Look at the fractional parts of the multiples $q\pi$ as $q$ ranges over $\{1,\dots,N\}$. Some two $q_1\pi$, $q_2\pi$ must differ by at most $1/N$, so we have an integer $q=|q_1-q_2|<N$ such that $q\pi$ differs from a positive integer $p_N\leq N\pi$ by at most $1/N$. Hence $|\sin p_N| = |\sin(p_N-q\pi)|\leq 1/N$, so $|p_N\sin p_N|\leq \pi$. Moreover since $|\sin p_N|\leq 1/N$ and $\pi$ is irrational we must have $p_N\to\infty$. Thus $\limsup 1/|n\sin n|\geq1/\pi$.

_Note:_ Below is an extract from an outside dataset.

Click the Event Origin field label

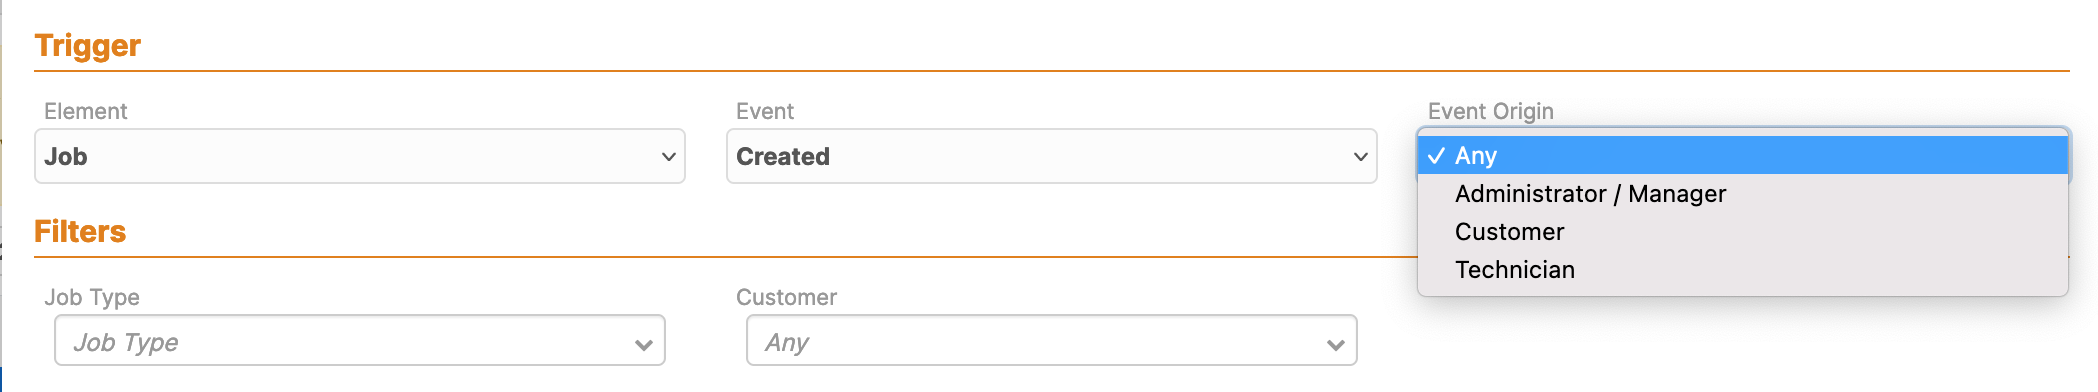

On the other hand it's easy to see $\liminf 1/|n\sin n|=0$, so the sequence does not converge.
EDIT. With an analysis similar to the above one can verify that $\limsup 1/|n\sin n|<\infty$ if and only if there is a constant $c>0$ such that $|\pi-p/q|>c/q^2$ for all $p/q\in\mathbf{Q}$. Such numbers are called "badly approximable". In terms of continued fraction expansions, a number is badly approximable iff the terms of its continued fraction expansion are bounded, so $\limsup 1/|n\sin n|=\infty$ iff the terms in the continued fraction expansion of $\pi$ are unbounded. I would guess this is unknown, but I am unsure.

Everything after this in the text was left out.